**Data under study:**
☆ ☆ ☆

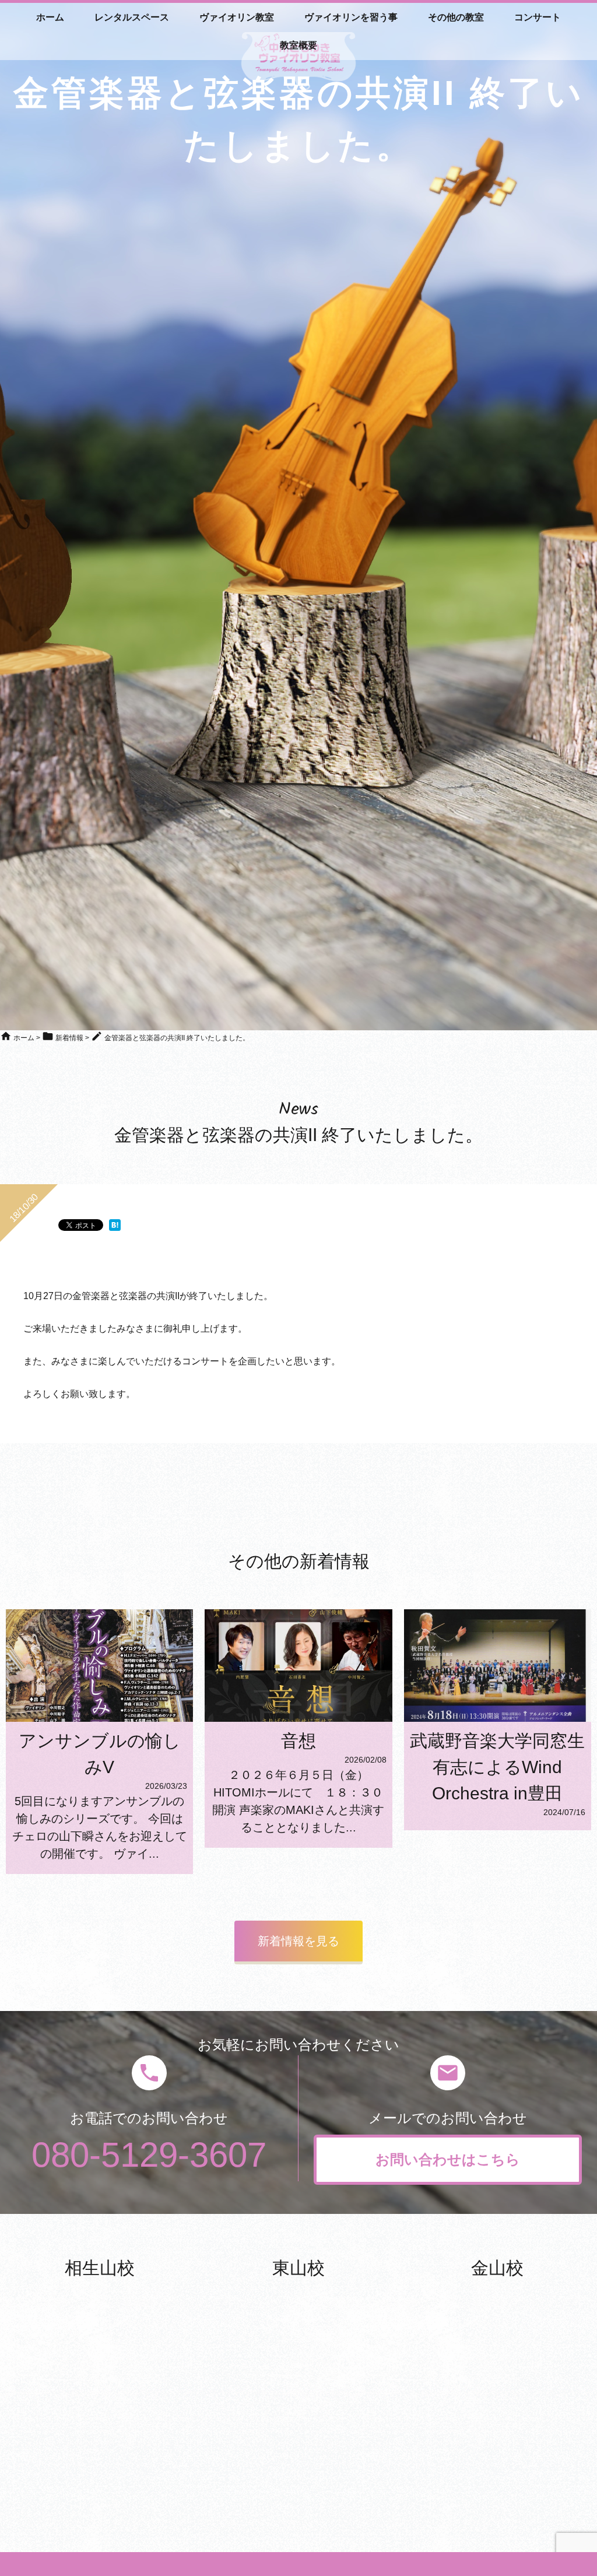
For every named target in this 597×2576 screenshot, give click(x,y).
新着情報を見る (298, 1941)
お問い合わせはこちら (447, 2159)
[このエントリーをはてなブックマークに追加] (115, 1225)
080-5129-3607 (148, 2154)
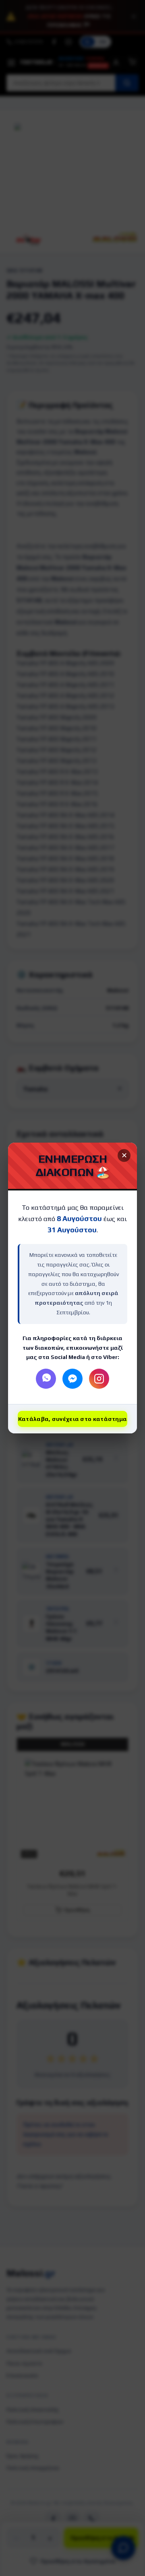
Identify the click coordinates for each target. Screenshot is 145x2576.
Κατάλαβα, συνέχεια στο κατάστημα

☆ ☆ ☆

**Requirement:** Only lines with the word "target" count here; copy every one from the records.

**Output of the task:**
For every named target in this 597×2576 screenshot, give click(x,y).
Identify the click coordinates for each target. Screenshot is 145x2576.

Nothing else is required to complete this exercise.